* Short exercise
Return the lines starting at the one containing "Click the 机器最多注册 input field" and ending at the one containing "The image size is (366, 649).", copied exactly, with both of those lines included. Leave the pictures out of your answer.

* Given data

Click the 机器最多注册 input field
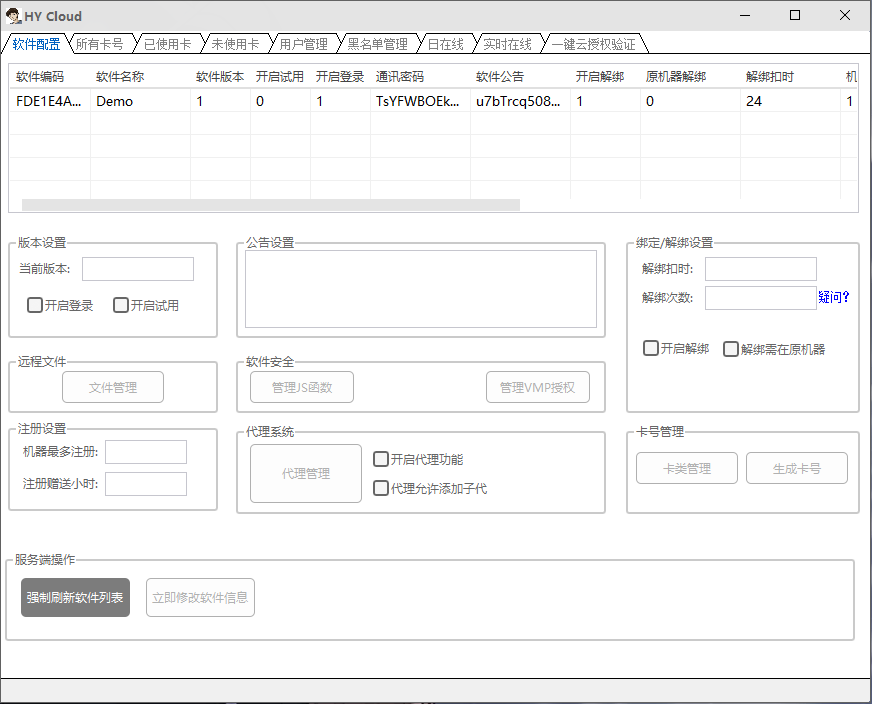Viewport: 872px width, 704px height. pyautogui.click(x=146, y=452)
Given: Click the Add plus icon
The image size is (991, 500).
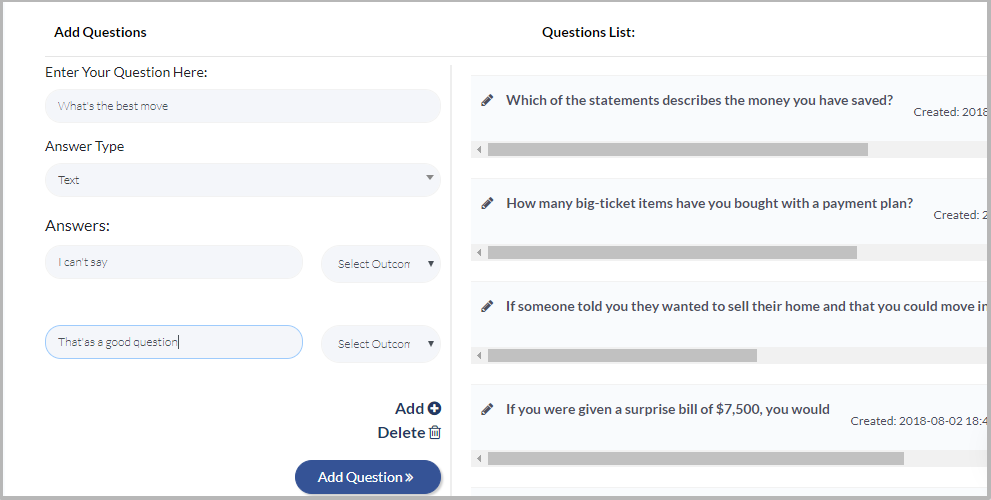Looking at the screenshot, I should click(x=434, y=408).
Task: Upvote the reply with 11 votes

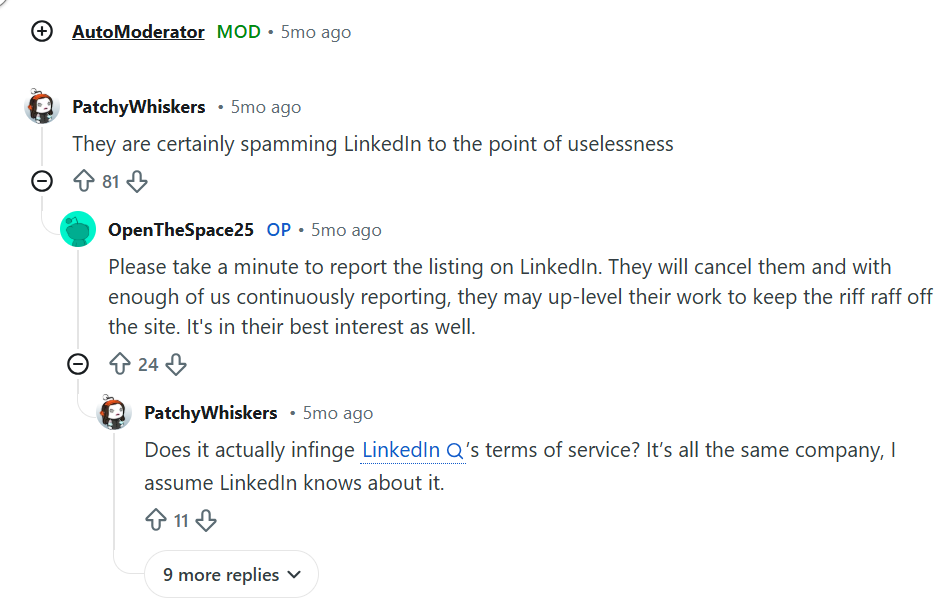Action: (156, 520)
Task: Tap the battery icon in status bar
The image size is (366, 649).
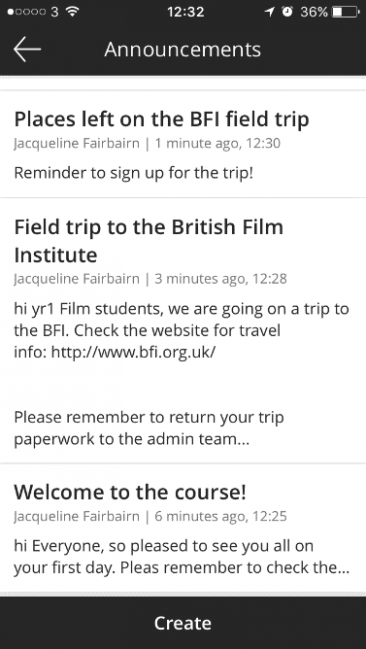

---

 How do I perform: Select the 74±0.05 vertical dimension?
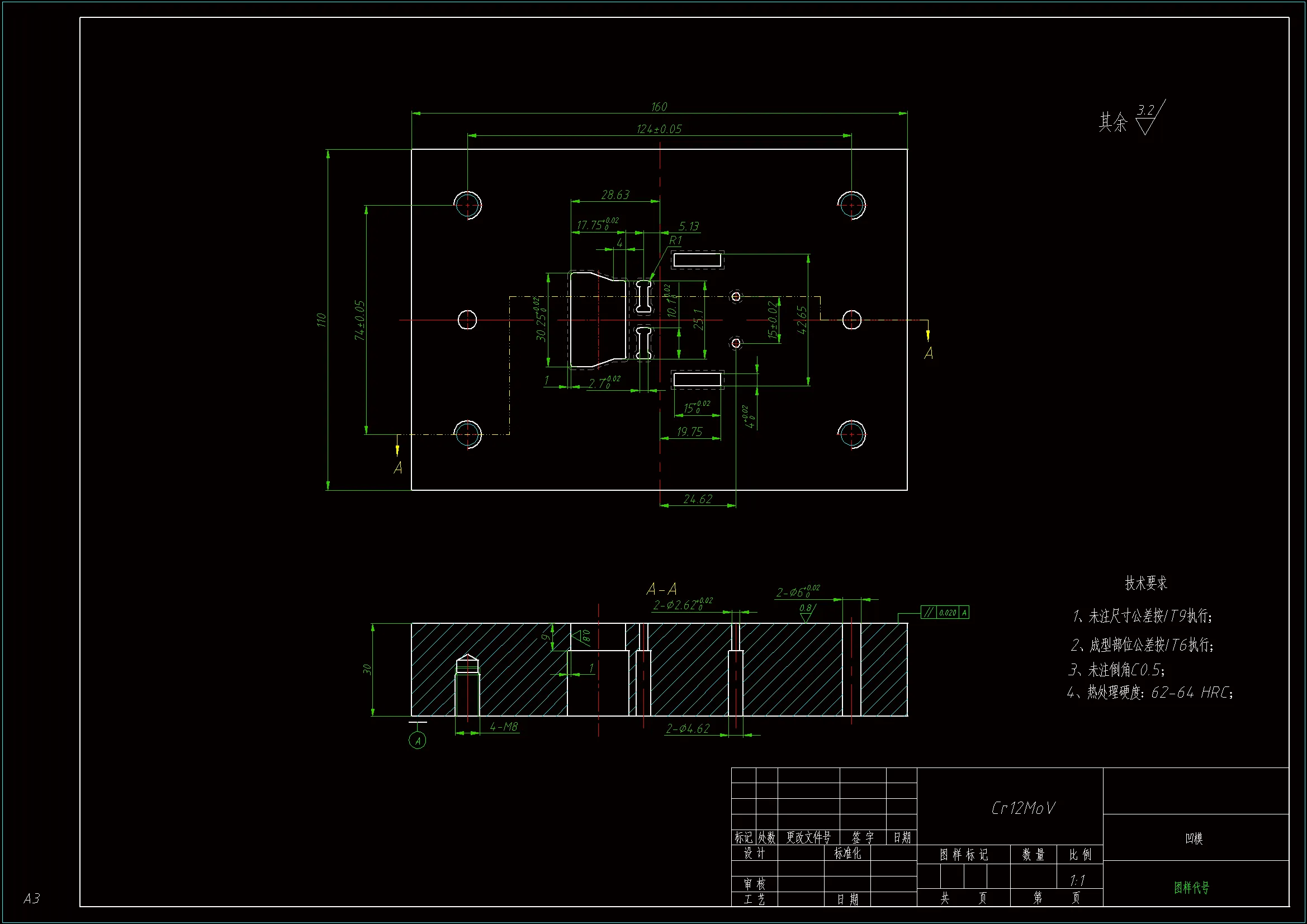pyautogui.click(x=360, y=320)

* Expected answer
Click the 机器最多注册 input field
Viewport: 872px width, 704px height. pyautogui.click(x=146, y=452)
Given: Click the Add plus icon
The image size is (991, 500).
Looking at the screenshot, I should click(x=434, y=408).
Task: Upvote the reply with 11 votes

Action: (156, 520)
Task: Tap the battery icon in status bar
The image size is (366, 649).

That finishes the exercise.